- _SOURCE DOCUMENT_
========================================

Air doll
In 2007, Lars and the Real Girl enabled Ryan Gosling to have an actor's ball partnering an inflatable lover. Two years later, innovative Japanese director Hirokasu Koreeda played well with the same concept in Air Doll, his screen adaptation of a manga written the same year by Yoshiie Gouda (entitled, self-mockingly, perhaps, "Gouda's Philosophical Discourse: The Pneumatic Figure of a Girl").
Nozomi, the life-size plastic doll dressed as a maid (with optional costume changes), is the pampered companion of a lonely middle-aged waiter (Arata, whose movie debut in 1998 was in Hirokasu's After Life). He chats with her during dinner, takes her out for wheelchair rides, has sex with her and meticulously washes her detachable lower part. One day, the doll lurches to life, acquiring puppet-like cold-skinned movement, a heart and soul, abilities to sketch, hold memories and mimic human words, and lands a job in a video store, where she falls in love. Played with po-faced big-eyed mystified innocence by Donna (The Ring Virus, Host, Linda x 3) Bae, Nozomi is an enchanting fantasy character.

========================================

- _DATA_
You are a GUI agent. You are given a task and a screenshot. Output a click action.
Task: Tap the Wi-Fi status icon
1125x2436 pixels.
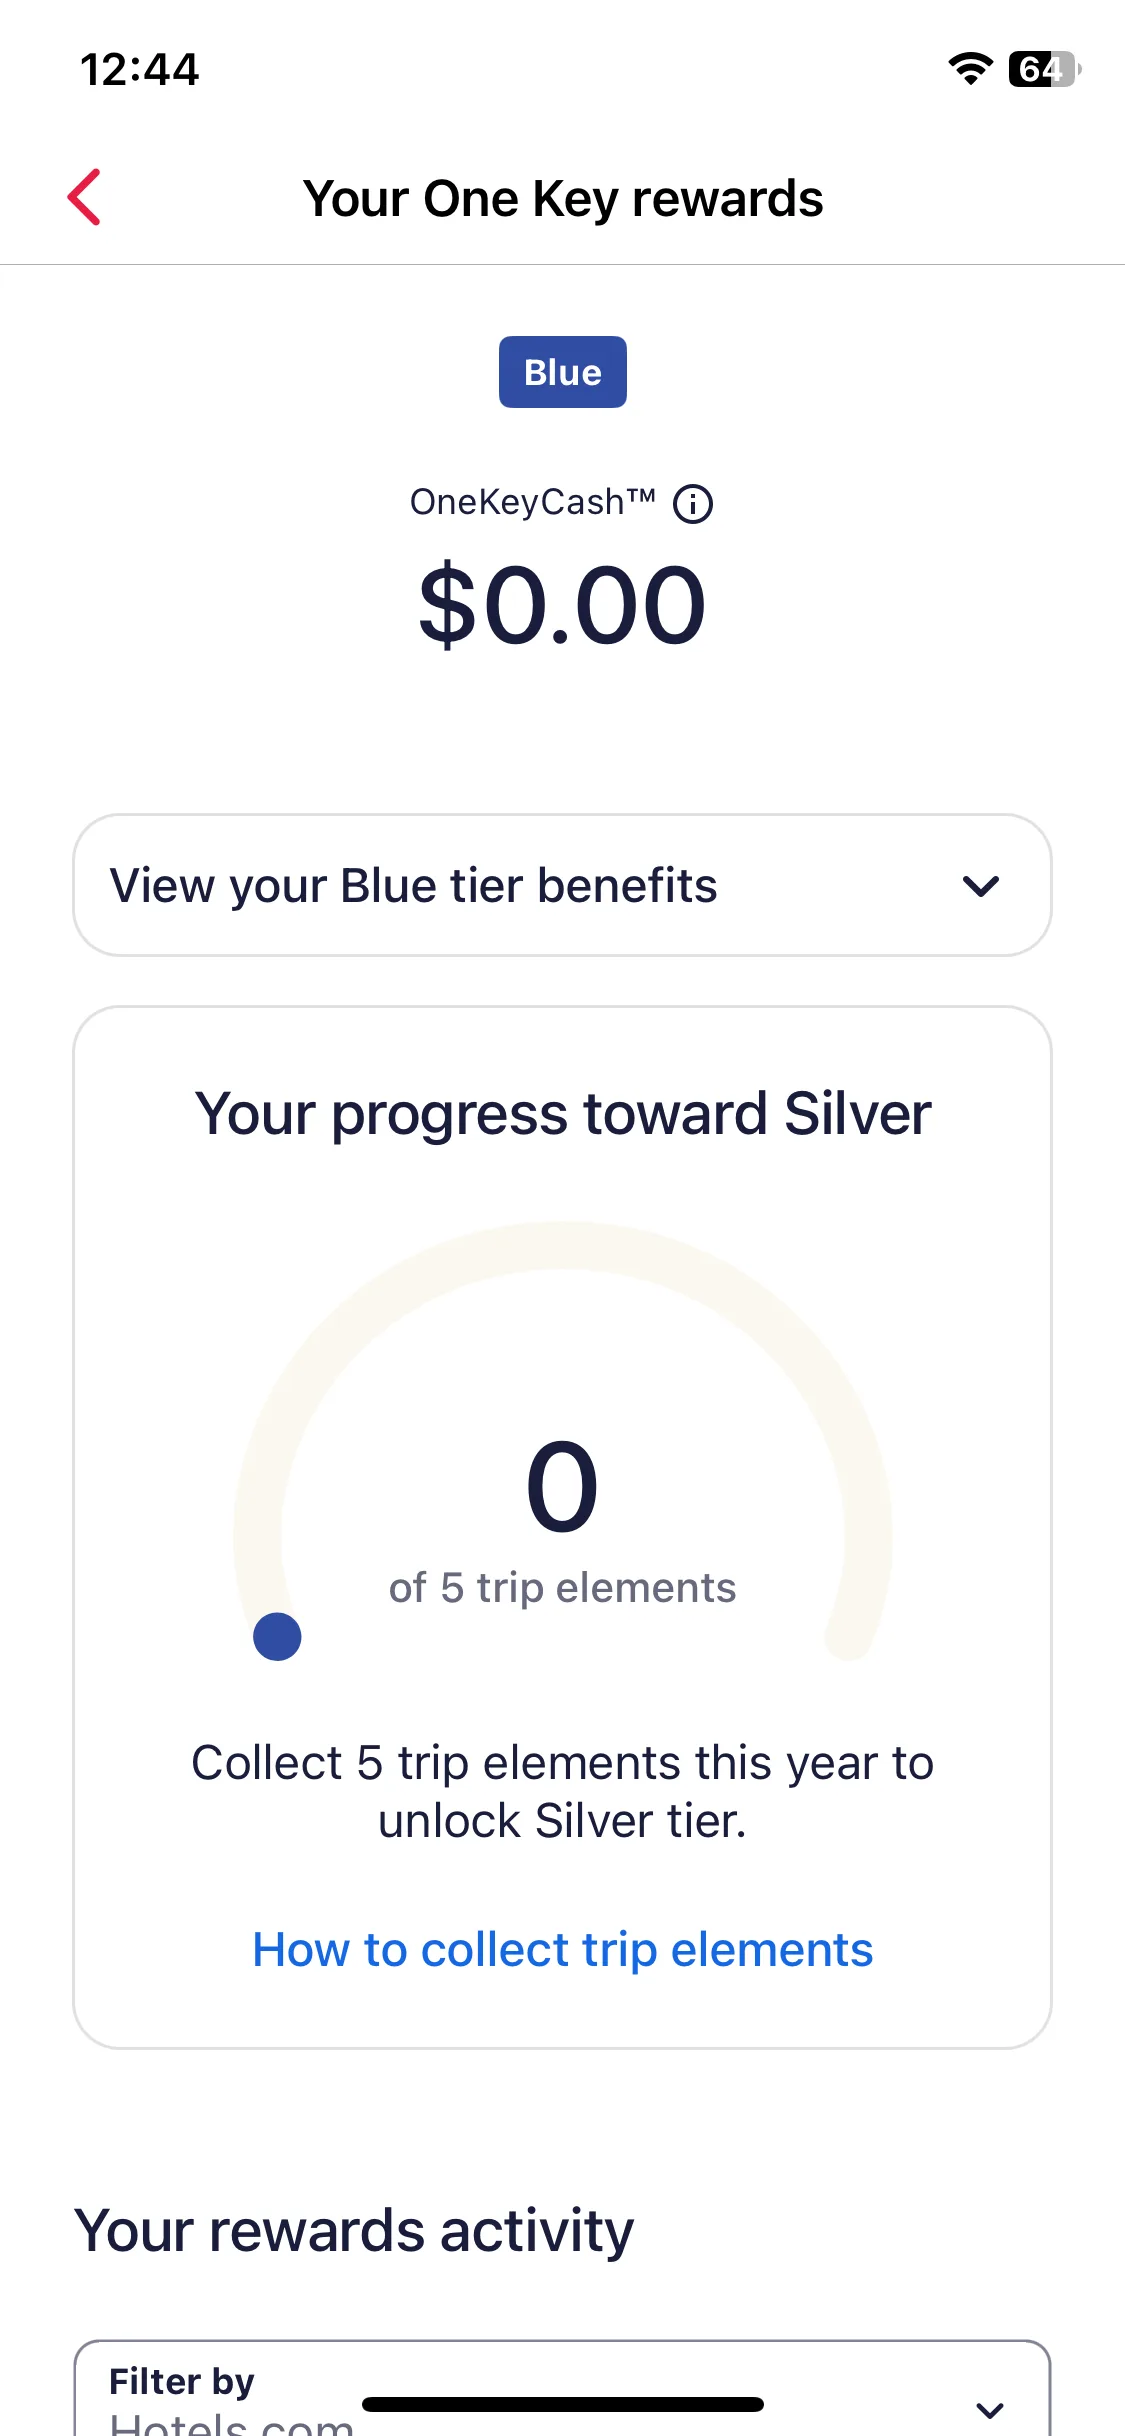pos(970,69)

========================================

- _WORK INSTRUCTION 1_
Say whether each statement agrees with the piece on Air Doll. Answer yes or no and quote the deciding words. (a) The manga behind the film was written by Yoshiie Gouda. (b) The waiter's movie debut was in Lars and the Real Girl. (c) The doll finds work in a bookstore.
- _WORK INSTRUCTION 2_
Resume the piece on Air Doll after its last sentence.

- _YOUR RESPONSE 1_
(a) Yes: "a manga written the same year by Yoshiie Gouda"
(b) No: "whose movie debut in 1998 was in Hirokasu's After Life"
(c) No: "lands a job in a video store"

- _YOUR RESPONSE 2_
At its original 125-minute running length, the movie was dismissed by many critics as an over-long fable. Eight or more minutes were cut out for foreign markets; the effects are frustrating at the end of the movie, when Nozomi inexplicably enters and changes the lives of local lonely characters she'd met on her wandering. Her expanding role, growing heart and inevitable death become a series of fairly silly tableaux, and may have been more credible and meaningful within an extended narrative context. For the first hour, though, the switches from wry reality to magical realism are very acceptable logical nonsense.
I guess Japan's movie-goers (even more than those in the USA) require a movie to last at least two hours, to justify high ticket prices. That could explain the lengths that film producers need to go to, often working with slender plots. One side benefit of that is the necessity to employ directors who can fill time with rich details, artful lighting and exquisitely composed scenes; Hirakasu achieves all that, creating an intriguing visual essay on urban loneliness, human frailty and love's and life's substitutes. "Pretty basic philosophy" sounds dismissive, but isn't meant to be.